Gigen is most famous for being built on the site of the important Roman colony of Oescus. The extensive ruins are located in the northwestern part of the village and were first associated with the ancient colony in the end of the 17th century. A bridge, built or reconstructed by Constantine I and named Constantine's Bridge in his honour, linked Oescus with Sucidava (modern Corabia) across the Danube in the 4th century.

Gigen is also known for an anti-Bogomil inscription in Old Bulgarian dating to the 10th century, the rule of Tsar Peter I of Bulgaria. The text was discovered in the old village church, inscribed on a stone block 85 centimetres in width. According to the scientifically accepted reading, the text of the inscription is as follows:

иже ... проч[ътет]ъ [еже нап]иса(х) [да проклъ]нетъ [ер]етика. аще бо и не про[клънетъ]. то д[а бѫ]детъ самъ проклѧ[тъ аще ж]е проклънетъ еретика. то [с]его бъ҃ гъ҃ помилоуетъ + се же писа анани мо[нахъ].

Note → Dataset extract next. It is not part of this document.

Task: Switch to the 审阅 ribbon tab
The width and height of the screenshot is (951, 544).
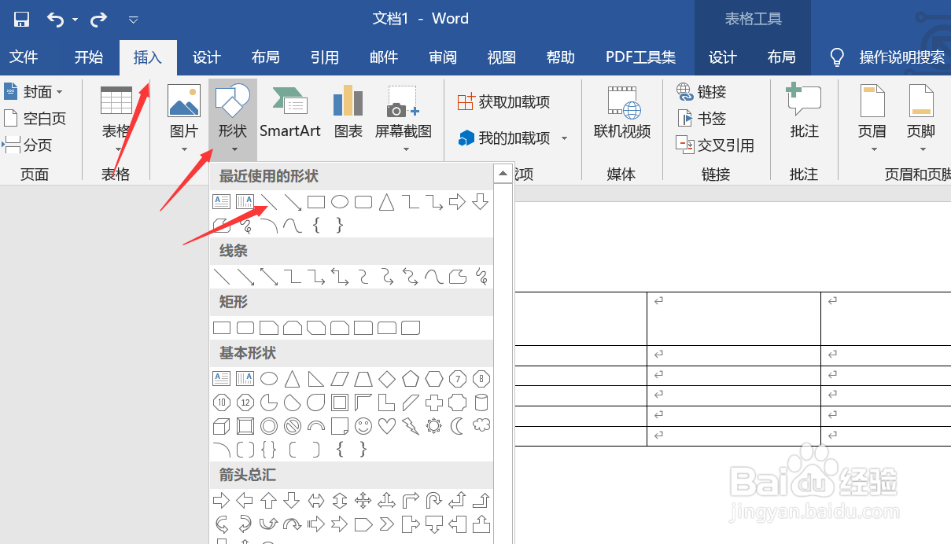Action: click(x=442, y=57)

The one... who reads [what I wrote] [should curse] the heretic. If they do not curse him, then they shall be cursed themselves. Or if they curse the heretic, may God have mercy on them + So wrote the [monk] Anani.

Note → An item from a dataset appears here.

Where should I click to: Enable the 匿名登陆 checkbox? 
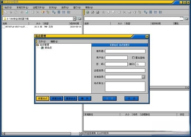(x=133, y=58)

Gigen was an important fortress of the First and Second Bulgarian Empire. In 1393 it was conquered by the Ottomans during the Bulgarian–Ottoman wars. It was mentioned in Ottoman documents of 1430.

== Culture and economy ==
The Church of St George was constructed 1841. The first school in Gigen was founded in 1835 and moved to a dedicated building in 1872. There were three schools in the 20th century. The local cultural center, known in Bulgarian as a chitalishte, was established in 1907 and is named "Iskra", meaning Sparkle. The chitalishte has a library, a small art gallery, a museum, and maintains a local amateur folklore group.

Gigen lies in a rich agricultural area and has a well-developed agriculture. The main crops include many varieties of cereals, fruits and vegetables, as well as grapes. Livestock breeding is also developed, especially cattle and pigs.